Roman Catholic Archbishop of Armagh

Patrick Curtis (1740 – 26 July 1832) was an Irish prelate of the Roman Catholic Church. He served as the Archbishop of Armagh and Primate of All Ireland from 1819 to 1832.

==Biography==
Patrick Curtis was born in Stamullen, County Meath in 1746. He studied for the priesthood in Salamanca in Spain. Curtis was the Rector of the Irish College at Salamanca, Spain, from 1780 until 1817, and professor at the University of Salamanca, where he was known as Don Patricio Cortés.

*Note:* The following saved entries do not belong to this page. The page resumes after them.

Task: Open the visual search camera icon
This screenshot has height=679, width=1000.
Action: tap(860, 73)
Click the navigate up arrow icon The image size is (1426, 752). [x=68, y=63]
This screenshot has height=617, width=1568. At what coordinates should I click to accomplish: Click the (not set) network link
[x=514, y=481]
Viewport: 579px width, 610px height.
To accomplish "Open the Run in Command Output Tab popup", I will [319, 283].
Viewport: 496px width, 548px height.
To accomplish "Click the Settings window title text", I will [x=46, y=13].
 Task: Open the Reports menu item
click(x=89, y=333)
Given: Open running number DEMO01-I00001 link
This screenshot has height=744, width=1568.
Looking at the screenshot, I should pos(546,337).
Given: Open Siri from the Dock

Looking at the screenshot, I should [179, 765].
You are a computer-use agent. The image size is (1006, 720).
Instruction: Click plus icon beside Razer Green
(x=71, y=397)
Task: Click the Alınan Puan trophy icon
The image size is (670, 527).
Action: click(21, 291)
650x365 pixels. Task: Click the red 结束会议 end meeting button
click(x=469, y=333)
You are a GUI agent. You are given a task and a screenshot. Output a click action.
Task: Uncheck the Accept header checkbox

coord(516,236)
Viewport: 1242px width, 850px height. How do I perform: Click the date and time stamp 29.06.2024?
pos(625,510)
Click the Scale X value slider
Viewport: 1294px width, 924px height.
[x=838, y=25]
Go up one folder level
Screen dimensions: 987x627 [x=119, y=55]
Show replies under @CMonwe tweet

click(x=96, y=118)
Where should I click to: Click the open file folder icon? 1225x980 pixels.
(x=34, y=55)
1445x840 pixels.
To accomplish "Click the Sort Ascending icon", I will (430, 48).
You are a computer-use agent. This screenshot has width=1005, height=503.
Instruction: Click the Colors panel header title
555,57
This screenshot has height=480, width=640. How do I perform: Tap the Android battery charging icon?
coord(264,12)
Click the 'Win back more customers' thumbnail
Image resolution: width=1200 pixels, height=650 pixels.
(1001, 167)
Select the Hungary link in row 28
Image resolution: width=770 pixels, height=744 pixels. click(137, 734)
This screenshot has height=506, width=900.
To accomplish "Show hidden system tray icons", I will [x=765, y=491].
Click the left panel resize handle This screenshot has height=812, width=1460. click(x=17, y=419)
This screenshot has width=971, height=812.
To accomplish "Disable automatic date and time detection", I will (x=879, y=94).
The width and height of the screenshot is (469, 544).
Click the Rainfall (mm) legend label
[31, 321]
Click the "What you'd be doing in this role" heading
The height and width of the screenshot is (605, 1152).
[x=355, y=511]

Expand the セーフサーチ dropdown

Whilst in Spain he was spymaster of a network that provided military intelligence to Wellesley's Anglo-Portuguese Army during the Peninsular War. His friendship with Wellington assisted in his promotion to Armagh. It is also thought to have paved the way to Catholic Emancipation, to which the Anglo-Irish Wellington was a late but genuine convert.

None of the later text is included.